Every line of the records below that has the word "input" should be copied.

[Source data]

/---

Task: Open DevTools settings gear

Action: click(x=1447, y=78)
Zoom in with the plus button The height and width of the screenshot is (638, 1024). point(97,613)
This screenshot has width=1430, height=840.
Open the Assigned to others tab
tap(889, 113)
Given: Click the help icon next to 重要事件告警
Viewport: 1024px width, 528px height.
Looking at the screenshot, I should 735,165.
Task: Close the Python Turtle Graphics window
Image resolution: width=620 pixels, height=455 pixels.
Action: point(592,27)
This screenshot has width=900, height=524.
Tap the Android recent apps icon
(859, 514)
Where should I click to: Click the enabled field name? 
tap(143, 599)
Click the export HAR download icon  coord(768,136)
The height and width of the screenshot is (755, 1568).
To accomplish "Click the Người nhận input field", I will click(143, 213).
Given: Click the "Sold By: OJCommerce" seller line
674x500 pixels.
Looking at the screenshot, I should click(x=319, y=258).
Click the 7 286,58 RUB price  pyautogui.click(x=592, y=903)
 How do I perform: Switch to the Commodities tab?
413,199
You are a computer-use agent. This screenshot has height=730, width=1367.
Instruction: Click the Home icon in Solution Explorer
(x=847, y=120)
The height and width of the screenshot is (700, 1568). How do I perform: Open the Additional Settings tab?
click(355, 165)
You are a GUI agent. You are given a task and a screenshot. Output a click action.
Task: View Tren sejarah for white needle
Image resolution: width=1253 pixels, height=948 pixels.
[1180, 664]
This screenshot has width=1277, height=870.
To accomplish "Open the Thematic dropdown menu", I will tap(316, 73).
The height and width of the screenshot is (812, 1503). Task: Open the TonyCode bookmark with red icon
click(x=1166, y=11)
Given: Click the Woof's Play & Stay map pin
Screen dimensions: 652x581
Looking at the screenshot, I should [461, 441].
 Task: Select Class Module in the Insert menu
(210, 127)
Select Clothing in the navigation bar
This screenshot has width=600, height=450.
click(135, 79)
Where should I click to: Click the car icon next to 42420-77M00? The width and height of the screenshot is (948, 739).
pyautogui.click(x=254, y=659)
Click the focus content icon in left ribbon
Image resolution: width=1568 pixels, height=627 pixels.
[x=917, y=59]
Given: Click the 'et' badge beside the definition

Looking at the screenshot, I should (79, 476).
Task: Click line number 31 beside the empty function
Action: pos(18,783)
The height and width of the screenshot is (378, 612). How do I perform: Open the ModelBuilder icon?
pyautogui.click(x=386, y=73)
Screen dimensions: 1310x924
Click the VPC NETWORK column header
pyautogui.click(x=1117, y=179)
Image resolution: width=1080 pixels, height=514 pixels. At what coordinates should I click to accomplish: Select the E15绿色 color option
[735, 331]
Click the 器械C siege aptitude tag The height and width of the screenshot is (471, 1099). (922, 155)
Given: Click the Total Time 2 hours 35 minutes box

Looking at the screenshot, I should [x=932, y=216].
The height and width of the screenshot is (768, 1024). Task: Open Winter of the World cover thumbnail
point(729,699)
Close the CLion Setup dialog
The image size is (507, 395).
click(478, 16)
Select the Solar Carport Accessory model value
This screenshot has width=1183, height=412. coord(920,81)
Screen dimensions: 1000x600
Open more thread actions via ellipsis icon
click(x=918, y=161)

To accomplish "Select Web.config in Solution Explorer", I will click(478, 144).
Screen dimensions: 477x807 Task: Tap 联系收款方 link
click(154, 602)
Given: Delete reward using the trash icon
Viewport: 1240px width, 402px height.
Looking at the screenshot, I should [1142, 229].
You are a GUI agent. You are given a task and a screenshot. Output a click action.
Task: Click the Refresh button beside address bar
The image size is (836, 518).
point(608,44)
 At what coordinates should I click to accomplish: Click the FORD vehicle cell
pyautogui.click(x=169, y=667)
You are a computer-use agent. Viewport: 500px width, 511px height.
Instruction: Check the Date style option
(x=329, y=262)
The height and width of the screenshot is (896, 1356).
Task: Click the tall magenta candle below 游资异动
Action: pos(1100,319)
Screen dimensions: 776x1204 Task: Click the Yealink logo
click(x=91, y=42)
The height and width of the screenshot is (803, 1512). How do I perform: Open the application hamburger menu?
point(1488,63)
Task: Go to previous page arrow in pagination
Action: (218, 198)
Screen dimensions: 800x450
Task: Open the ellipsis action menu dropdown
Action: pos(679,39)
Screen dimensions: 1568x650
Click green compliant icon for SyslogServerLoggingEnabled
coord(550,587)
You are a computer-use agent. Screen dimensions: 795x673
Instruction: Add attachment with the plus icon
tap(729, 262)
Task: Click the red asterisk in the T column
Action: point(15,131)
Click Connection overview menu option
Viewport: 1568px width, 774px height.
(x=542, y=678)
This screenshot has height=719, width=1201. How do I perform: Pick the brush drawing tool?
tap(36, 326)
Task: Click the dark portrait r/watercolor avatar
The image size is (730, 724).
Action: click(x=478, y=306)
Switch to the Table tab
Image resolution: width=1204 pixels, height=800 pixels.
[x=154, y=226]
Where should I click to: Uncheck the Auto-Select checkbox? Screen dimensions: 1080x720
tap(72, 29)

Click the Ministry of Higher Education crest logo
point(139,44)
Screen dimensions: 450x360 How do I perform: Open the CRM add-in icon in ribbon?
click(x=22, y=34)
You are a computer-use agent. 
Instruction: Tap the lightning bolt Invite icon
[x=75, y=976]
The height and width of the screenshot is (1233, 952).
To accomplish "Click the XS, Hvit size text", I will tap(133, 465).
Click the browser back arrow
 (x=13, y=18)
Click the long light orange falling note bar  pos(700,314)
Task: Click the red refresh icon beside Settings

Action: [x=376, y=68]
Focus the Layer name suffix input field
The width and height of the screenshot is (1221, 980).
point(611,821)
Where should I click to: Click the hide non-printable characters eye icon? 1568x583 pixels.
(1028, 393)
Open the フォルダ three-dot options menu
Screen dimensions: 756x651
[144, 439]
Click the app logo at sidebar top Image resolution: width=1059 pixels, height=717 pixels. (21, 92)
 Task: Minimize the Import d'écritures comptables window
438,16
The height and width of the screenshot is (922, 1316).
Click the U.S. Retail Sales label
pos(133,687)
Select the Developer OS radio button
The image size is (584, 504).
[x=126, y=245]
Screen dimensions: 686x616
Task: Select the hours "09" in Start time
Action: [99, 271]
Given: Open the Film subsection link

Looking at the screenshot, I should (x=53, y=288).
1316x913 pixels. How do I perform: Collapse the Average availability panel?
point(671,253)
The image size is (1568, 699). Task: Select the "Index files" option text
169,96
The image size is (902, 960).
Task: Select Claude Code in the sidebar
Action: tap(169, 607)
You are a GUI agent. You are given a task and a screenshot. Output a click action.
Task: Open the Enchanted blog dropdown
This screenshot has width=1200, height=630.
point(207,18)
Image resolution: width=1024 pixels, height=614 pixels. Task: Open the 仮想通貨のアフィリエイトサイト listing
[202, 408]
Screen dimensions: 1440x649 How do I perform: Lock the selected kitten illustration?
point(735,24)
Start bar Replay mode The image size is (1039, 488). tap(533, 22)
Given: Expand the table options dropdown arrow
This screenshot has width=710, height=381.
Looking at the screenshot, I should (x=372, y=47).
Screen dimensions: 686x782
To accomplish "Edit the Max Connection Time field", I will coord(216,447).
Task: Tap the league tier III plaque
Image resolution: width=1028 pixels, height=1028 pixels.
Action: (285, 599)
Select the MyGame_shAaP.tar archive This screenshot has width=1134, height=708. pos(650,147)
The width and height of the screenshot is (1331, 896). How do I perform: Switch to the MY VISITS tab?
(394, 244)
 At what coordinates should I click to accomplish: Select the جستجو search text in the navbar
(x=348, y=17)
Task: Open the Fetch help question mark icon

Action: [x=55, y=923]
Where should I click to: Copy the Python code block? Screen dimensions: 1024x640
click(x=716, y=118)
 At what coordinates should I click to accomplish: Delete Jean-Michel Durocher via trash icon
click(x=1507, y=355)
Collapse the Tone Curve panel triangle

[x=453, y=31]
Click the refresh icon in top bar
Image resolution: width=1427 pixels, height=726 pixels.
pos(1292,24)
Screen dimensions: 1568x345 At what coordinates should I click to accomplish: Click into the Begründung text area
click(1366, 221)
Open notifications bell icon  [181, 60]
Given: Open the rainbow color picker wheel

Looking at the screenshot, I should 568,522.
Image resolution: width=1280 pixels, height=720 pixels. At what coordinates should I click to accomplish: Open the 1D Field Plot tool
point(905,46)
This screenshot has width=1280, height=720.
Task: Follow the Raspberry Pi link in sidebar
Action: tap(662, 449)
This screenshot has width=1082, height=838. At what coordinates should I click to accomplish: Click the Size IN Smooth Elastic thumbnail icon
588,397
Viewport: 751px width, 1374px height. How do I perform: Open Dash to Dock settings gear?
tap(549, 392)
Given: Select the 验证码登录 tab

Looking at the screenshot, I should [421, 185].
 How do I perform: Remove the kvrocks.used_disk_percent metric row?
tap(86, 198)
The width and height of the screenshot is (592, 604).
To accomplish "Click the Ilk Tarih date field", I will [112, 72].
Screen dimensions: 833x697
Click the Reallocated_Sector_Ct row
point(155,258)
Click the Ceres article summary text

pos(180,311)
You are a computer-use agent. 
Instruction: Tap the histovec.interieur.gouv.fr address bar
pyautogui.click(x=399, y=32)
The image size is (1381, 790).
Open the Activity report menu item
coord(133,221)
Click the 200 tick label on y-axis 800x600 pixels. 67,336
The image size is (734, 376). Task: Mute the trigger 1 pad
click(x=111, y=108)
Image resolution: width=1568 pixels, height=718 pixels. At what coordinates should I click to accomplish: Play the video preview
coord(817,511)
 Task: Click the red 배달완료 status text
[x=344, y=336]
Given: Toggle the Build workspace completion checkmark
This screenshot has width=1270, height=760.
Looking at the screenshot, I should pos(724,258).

\---

Output for this task:
To accomplish "Click the Người nhận input field", I will click(143, 213).
Focus the Layer name suffix input field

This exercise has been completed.